> _PROBLEM DETAILS_
In the entries below, find the string "Harris" and return each line holding it.

> _EXTRACTED DATA_

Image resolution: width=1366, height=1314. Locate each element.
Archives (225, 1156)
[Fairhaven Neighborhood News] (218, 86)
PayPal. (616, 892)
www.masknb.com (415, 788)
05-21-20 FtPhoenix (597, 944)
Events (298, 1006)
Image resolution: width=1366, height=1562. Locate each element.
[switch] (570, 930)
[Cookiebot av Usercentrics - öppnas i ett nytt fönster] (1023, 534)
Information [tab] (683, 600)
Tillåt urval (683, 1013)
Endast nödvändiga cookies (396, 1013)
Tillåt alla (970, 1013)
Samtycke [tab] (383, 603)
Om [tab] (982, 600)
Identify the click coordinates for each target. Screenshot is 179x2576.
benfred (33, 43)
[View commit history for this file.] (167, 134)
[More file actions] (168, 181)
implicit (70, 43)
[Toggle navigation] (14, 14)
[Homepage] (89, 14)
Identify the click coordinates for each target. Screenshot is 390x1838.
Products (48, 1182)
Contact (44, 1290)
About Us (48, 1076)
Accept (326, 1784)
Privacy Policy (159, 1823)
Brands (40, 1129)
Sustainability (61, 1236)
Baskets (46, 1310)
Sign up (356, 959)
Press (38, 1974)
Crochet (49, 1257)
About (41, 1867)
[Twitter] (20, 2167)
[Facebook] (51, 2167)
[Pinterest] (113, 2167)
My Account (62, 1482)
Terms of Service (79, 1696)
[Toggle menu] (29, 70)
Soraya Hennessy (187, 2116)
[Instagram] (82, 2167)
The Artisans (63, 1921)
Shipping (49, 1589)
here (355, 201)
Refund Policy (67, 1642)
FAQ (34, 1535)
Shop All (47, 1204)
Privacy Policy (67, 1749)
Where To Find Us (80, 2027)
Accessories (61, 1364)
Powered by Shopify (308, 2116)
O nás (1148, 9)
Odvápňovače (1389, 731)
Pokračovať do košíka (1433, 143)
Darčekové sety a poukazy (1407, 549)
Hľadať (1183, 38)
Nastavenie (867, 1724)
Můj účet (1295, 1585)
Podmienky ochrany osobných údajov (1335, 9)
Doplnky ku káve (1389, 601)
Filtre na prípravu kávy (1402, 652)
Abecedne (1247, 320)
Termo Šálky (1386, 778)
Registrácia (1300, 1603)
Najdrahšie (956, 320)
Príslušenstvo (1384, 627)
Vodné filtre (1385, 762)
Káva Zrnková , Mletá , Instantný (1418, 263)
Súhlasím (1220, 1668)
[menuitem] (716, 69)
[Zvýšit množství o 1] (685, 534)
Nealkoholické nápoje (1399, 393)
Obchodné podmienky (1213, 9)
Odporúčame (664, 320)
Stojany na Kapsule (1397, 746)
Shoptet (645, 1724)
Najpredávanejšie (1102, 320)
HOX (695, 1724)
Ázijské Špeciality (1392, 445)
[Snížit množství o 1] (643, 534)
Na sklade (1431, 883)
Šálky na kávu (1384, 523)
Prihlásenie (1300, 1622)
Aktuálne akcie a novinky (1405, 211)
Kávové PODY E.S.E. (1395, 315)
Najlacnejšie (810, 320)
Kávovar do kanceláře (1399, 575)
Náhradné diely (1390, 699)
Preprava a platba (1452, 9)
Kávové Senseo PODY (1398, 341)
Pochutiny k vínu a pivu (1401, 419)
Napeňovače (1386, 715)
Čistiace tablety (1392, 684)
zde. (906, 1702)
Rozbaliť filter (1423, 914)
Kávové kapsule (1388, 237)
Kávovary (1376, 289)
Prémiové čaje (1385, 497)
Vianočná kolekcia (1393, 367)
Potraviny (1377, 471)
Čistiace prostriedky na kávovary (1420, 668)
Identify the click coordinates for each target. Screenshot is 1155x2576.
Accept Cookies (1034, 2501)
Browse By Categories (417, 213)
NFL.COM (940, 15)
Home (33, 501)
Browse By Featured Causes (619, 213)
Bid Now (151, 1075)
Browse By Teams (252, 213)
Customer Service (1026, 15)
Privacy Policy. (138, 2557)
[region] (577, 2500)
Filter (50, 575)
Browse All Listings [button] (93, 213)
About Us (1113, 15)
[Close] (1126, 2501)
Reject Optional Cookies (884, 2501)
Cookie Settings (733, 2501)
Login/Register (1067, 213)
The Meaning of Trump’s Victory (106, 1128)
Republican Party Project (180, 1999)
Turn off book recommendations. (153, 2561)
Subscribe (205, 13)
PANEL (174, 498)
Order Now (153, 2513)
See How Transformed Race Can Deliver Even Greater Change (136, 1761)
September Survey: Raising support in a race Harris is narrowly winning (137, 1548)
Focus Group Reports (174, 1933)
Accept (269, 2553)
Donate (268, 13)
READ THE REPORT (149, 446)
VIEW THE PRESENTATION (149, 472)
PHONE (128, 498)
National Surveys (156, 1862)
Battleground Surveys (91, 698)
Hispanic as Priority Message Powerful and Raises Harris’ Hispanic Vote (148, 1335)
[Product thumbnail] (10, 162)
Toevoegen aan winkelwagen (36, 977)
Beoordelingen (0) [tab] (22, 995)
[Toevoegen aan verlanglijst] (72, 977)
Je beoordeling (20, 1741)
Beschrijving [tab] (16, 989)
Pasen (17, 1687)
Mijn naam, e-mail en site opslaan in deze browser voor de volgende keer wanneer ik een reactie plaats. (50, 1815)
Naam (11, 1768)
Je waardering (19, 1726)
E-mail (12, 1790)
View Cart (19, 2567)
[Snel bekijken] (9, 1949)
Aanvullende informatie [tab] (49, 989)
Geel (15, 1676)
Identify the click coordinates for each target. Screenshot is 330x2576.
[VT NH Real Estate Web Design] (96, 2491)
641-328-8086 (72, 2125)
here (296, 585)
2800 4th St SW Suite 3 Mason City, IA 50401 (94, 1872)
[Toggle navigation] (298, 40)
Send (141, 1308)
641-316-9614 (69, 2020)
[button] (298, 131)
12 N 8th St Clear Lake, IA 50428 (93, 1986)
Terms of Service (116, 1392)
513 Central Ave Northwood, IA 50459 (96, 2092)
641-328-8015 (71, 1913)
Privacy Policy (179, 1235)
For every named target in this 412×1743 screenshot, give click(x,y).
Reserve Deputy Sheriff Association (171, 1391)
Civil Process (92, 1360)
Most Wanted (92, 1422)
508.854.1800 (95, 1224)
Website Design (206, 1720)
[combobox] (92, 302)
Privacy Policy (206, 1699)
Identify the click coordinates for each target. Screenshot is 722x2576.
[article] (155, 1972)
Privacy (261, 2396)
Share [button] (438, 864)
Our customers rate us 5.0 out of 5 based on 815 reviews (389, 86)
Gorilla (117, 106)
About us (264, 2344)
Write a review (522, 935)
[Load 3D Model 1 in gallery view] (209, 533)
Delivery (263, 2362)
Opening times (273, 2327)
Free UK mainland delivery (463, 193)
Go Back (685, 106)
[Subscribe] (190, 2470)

> _SOLUTION BELOW_
September Survey: Raising support in a race Harris is narrowly winning (137, 1548)
Hispanic as Priority Message Powerful and Raises Harris’ Hispanic Vote (148, 1335)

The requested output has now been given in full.